Sağlanan metin
Seyyid Kutubun Şehadetinin 45. Yılı
"Mü'minlerden öyle adamlar vardır ki, Allah'a verdikleri söz e sadık kaldılar. Onlardan kimi (Allah yolunda şehid edilmek suretiyle) adağını yerine getirdi, kimi de (şehid olmayı) beklemektedir. (Ahidlerinde) hiçbir değişiklik yapmamışlardır"
(Ahzab, 33/23)
Çağına şahitlikte öncü bir şahsiyet olan Seyyid Kutub, 1906 yılında Mısır'ın Asyut kasabasında dünyaya geldi. İlk eğitimini ailesinden alan Kutub, orta okul ve liseyi el-Ezher Üniversitesi'nde tamamladı. Daha sonra Kahire Üniversitesi'nin Darul Ulum fakültesine girdi ve 1933 yılında mezun olduğu fakülteye öğretim görevlisi olarak atandı.

Sağlanan veriler

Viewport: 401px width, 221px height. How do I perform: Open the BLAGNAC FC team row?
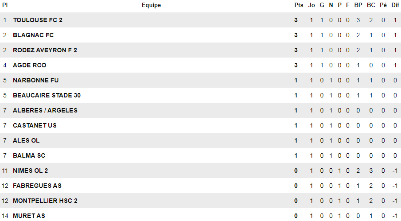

Yapmanız gereken
Seyyid Kutub'un hayatını anlatan metni kaldığı yerden sürdürün. Bu materyal başka bir kaynaktan alınmıştır.

Görevin sonucu
İlk çalışmalarını edebiyat alanında yapan Seyyid Kutub, 1940'lı yıllardan itibaren İslami okumalarını ve araştırmalarını derinleştirmeye başladı. 1946 yılında yayınlanan Konum Dersleri, onun İslam düşüncesiyle irtibatını kuvvetlendirdiğinin önemli bir göstergesi kabul edilir. O bu makalesinde toplumun ıslahının ve Müslümanların bu yönde çalışmasının Kur'an'ın emri olduğunu savunuyor, Mısır'ın o dönemki toplumsal yapısını ve yaşanan ifsadı eleştiriyordu.
1949 yılında sosyoloji doktorası yapmak üzere Amerika Birleşik Devletleri'ne gönderilen Seyyid Kutub, bu süreçte Amerikan hayat tarzını yakından gözlemledi, tanık olduğu ırkçılığı eleştirmiş ve tüketime dayalı Amerikan medeniyetini cahiliye olarak nitelendirdi. Bu tespit, Amerika'yı ileri bir medeniyet modeli olarak kabul edenlerce şaşkınlıkla karşılandı.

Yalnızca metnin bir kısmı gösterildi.